It's been a difficult week. On Friday I found out that my lovely horse Max was sick. On Saturday, the vet visited and my sister & I made a difficult decision. I saw him on Sunday, and by Monday he was gone.
I don't know if I've written about Max much on this blog, which makes me sad. He was a dream come true. For as long as I can remember, I've been obsessed with horses. I grew up, following in my big sister's footsteps by learning to ride, spending every weekend helping out at a stable, reading anything I could find about horses, and doing all I could to learn about them, to spend all of my time with them.

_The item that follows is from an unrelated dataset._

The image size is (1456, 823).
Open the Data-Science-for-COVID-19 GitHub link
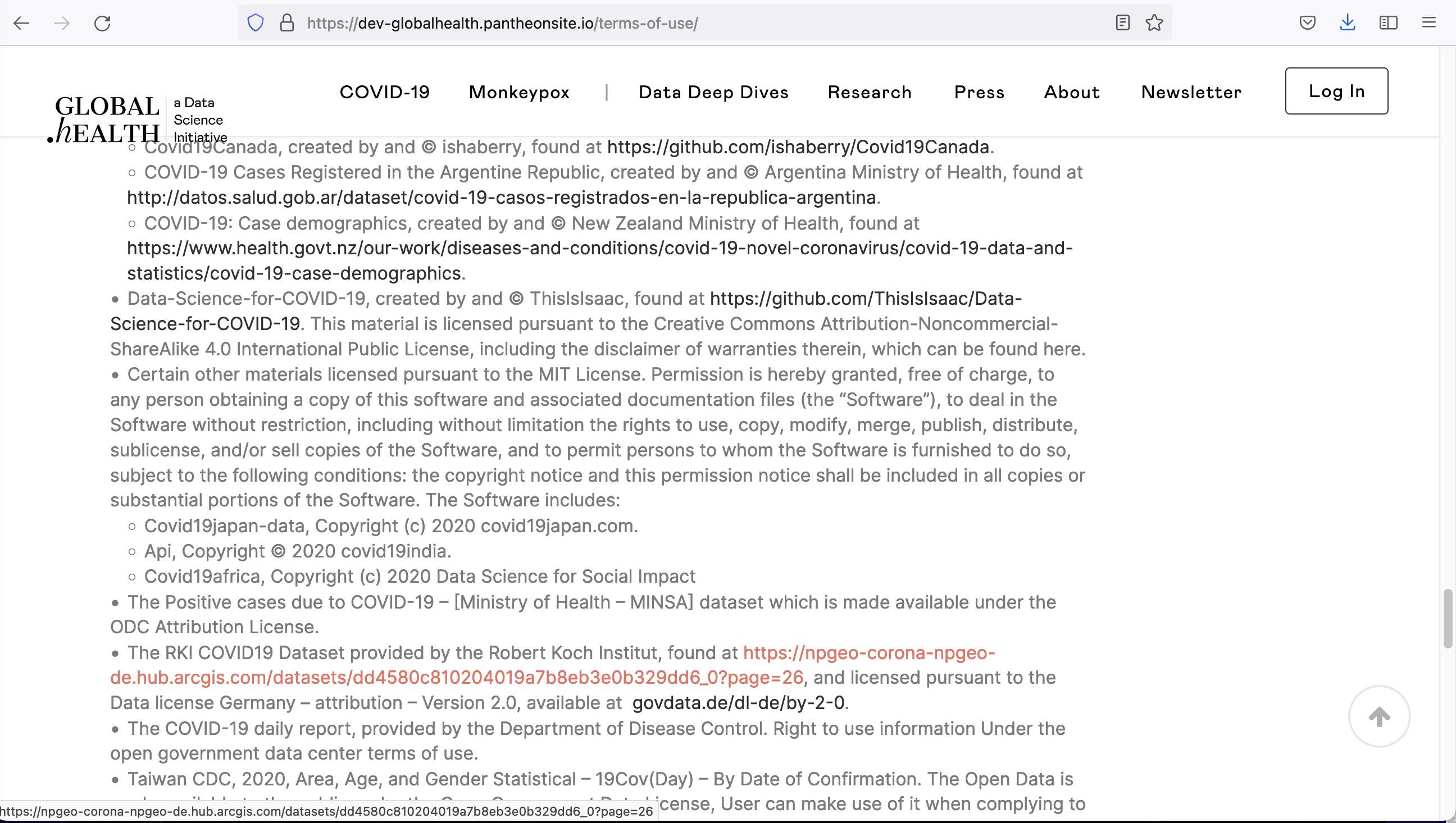(863, 298)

When I was 14, I realised that, no matter how much I wished, I wouldn't magically just be given a horse - so I decided to take matters into my own hands (sorry mum). I visited every farm/stable within walking distance and asked them how much livery costs would be, and put together a spreadsheet that argued how loaning a horse was actually cheaper than the cost of riding lessons. One of these farms asked about the horse I was bringing... in a panic I said I was also looking for a horse to loan, and they just happened to have one that fitted the bill.
Of course, I agreed to come back, try out the horse & meet the owner (at the time I was just thinking about a free ride), so I had to rope my big sister into coming with me (that wasn't hard). We met Max, we fell in love, and my well-researched case for taking on a horse, somehow, convinced our parents to go along with it.
It turns out, he was a total wimp. At first, we couldn't tie him up in the yard as he was scared to be alone, he would spook at EVERYTHING, including water (I have fond memories of falling off mid-canter as he caught sight of his own reflection in a puddle), and the only time we got a rosette, he ran away from the ribbon. He would beg with his front leg when he wanted something, and had to get his mane cut into a mohawk every summer because he would scratch it off.
But he was the most beautiful, patient horse. He learned to be brave (well, braver) quickly. He neighed when he saw me come into the barn. Whenever you groomed him, he would try to groom you back, and if I was walking through the barn, he would follow me without a lead rope, head gently pressed against my back. Every difficult moment in my life has been made better by spending time with him - either riding, forgetting about everything, or by simply grooming him, listening to his soft whickers, the way he would lean against you, lazily, heavy and comforting and trusting.
I moved away for uni, and my sister took over main owner duties (we had shared him equally up until then). I visited as often as I could, and spent my summers at the farm. Then when I got a job I came home once or twice a week to see him, and ride. Then work got busier, life was more chaotic, and well, things changed. I visited, and rode when I could.
But, oh, how I wish I had visited him more.
In a cold and dreich Spring, the skies turned blue this weekend. Max's last day was spent in the sunshine, grazing in the field with his friends. He had painkillers, so he didn't hurt. I hugged him and he groomed my back, just like he always did. He was 18, and his life was good. We loved him so.